Thanks all for the great feedback. Very helpful. Appreciate it. Confirms my stance that the meter should be of equivalent size.

They were originally talking about putting the meter at the entrance to our property which is about 500 yards away. We discovered there are lot of utilities including gas lines in that area. Now they are proposing to install the meter where the pump and water tank is located (over 1500' away). It is community well with about 15 or so houses connected to the well. Ours is the longest from the pump house.

  • You say the distance from the pump house to your house is 1500 ft. Will the meter be next to the house?
    – Edwin
    Apr 24, 2015 at 19:09
  • No. They want to put the meter on the other side of water line (near the pump house).
    – user35952
    Apr 24, 2015 at 22:17
  • One negative aspect of having a larger meter is it will likely result in a higher service charge. In my city, the service charge increase for a 1-1/2" meter over a 3/4" meter is about $85 a month.
    – Edwin
    Apr 24, 2015 at 23:48
  • I think as long as you don't run 3/4" pipe over the 1500ft, you shouldn't notice a difference.
    – Edwin
    Apr 24, 2015 at 23:49
  • I think some type of calculation might be possible if someone knows how to apply this "pressure loss" equation.
    – crokusek
    Apr 3, 2020 at 22:26

2 Answers 2


Putting any obstruction or turn in a water line will affect the flow and hence the water pressure. Not only will narrowing the line cut the pressure, but all the meter-related crap inside the device will cause massive turbulence and other flow-restricting effects.

As far as legal issues are concerned, read whatever agreement you may have signed with the district.

Note that state laws always trump any bullshit local regulations, so read state law carefully. In my experience, local administrators often do things that are ridiculously illegal under state law. Often you can coerce such pint-sized local despots by finding some violation of state law they are making and threatening to complain about to the AG or to sue them outright for it.

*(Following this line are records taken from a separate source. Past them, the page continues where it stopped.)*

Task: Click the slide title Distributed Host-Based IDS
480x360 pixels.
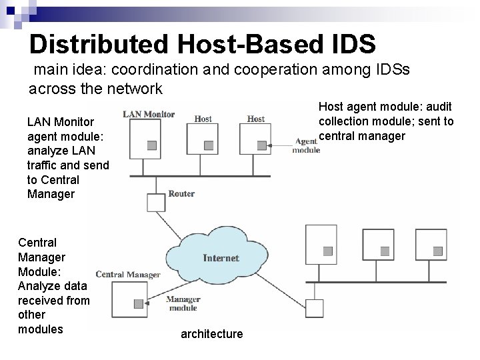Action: (x=203, y=44)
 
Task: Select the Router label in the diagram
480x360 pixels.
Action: (x=181, y=194)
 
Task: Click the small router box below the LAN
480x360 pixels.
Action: (x=155, y=201)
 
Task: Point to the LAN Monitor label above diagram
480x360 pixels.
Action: (x=149, y=114)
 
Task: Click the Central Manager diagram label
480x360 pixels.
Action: (x=128, y=274)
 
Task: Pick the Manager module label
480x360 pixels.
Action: (x=182, y=303)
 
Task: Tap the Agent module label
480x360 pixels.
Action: (x=305, y=145)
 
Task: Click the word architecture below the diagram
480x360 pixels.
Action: (x=212, y=333)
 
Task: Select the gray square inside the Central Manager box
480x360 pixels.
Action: (x=138, y=303)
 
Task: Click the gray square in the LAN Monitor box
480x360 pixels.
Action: (x=152, y=145)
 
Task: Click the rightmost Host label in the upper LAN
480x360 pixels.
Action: (x=256, y=119)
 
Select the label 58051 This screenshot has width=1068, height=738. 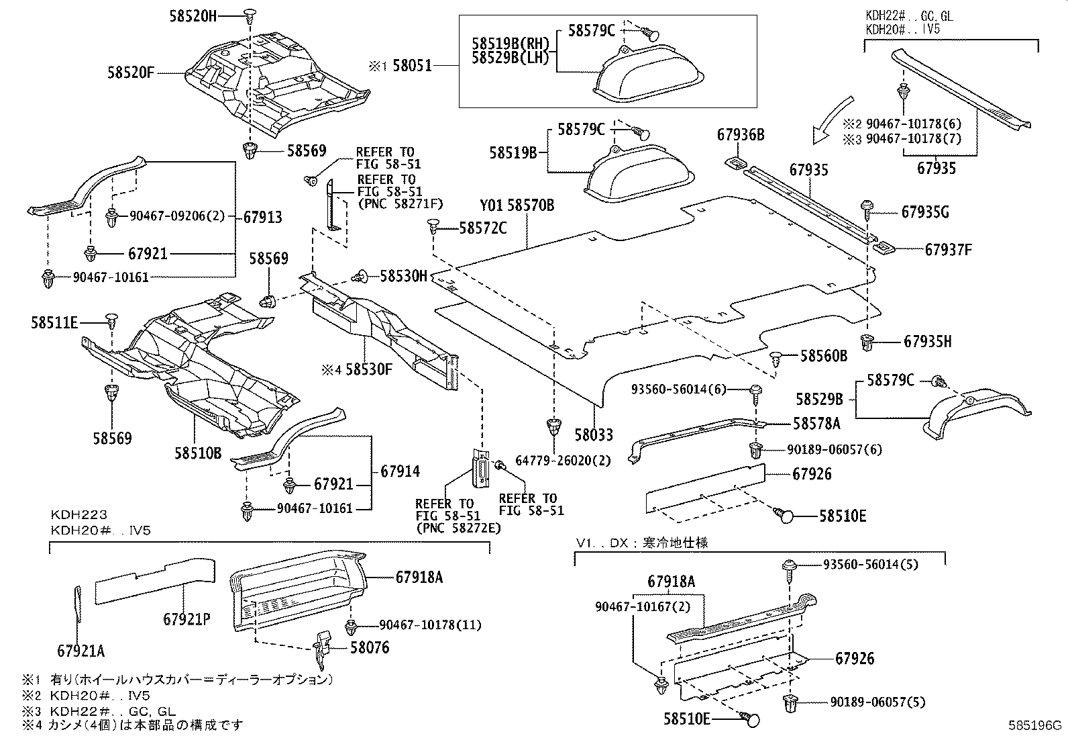(x=411, y=66)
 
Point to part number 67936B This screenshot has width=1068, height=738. (x=740, y=134)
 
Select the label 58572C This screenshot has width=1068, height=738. (x=483, y=228)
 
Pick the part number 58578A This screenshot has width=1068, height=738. (x=816, y=424)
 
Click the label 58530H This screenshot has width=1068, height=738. (x=403, y=275)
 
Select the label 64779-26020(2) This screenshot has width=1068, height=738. (x=555, y=460)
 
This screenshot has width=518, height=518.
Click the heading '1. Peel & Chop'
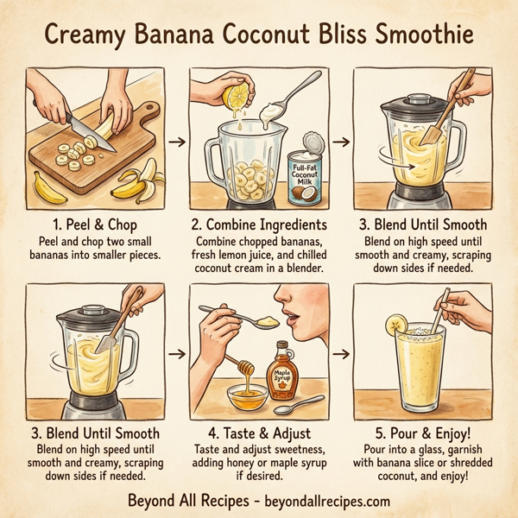pos(95,224)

Water is always very political. In many cases your best course of action is to gather a large group of people (like all your neighbors) and storm city hall. This will often frighten the local gauleiters into stop doing whatever it is they are doing.

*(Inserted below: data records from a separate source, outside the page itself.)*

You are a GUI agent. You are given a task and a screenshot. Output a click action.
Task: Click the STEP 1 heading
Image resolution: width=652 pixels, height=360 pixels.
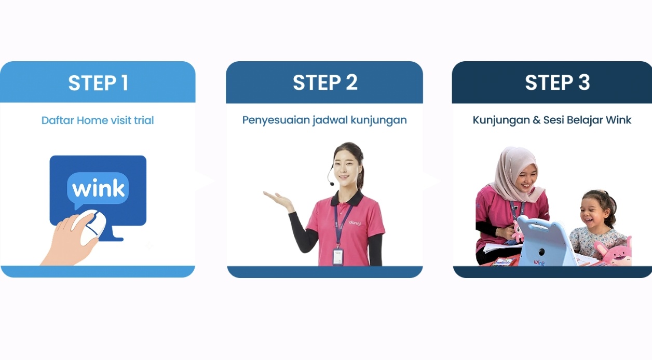99,83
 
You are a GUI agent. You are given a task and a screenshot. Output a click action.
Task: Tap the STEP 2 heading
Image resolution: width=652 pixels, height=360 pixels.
325,82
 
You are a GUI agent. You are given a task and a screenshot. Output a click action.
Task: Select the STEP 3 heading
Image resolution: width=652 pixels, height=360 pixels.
558,82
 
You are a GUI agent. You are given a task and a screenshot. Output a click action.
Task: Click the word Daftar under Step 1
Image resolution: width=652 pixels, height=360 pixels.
58,120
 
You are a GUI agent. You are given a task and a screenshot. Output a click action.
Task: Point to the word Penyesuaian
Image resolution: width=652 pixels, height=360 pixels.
276,120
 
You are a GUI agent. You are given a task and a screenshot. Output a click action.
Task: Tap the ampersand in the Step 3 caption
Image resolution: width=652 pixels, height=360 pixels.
536,120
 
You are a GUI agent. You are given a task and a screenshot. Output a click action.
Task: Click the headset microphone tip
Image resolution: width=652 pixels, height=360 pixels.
332,184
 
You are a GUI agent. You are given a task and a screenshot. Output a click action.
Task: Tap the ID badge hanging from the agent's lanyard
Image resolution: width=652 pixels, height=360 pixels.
338,257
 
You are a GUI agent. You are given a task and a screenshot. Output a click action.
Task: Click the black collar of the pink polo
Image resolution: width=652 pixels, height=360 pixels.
347,199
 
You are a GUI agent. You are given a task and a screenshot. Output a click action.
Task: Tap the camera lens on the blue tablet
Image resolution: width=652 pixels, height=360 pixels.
541,252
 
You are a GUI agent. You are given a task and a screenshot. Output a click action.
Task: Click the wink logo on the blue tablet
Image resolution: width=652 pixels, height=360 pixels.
539,262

A 3/4" meter isn't going to make that big of a pressure drop, especially if the line is 1500 ft. long (which is probably why it's 1.5", which is otherwise a pretty big line for a house). The piping is most likely 1.5" just to prevent pressure loss over the long run, and then it steps down to 3/4" anyway when it goes in to the house.

Having said that, it will have some effect, so no reason to do it if not necessary. Could they put the meter on the 3/4" section of pipe? How are they metering the water now?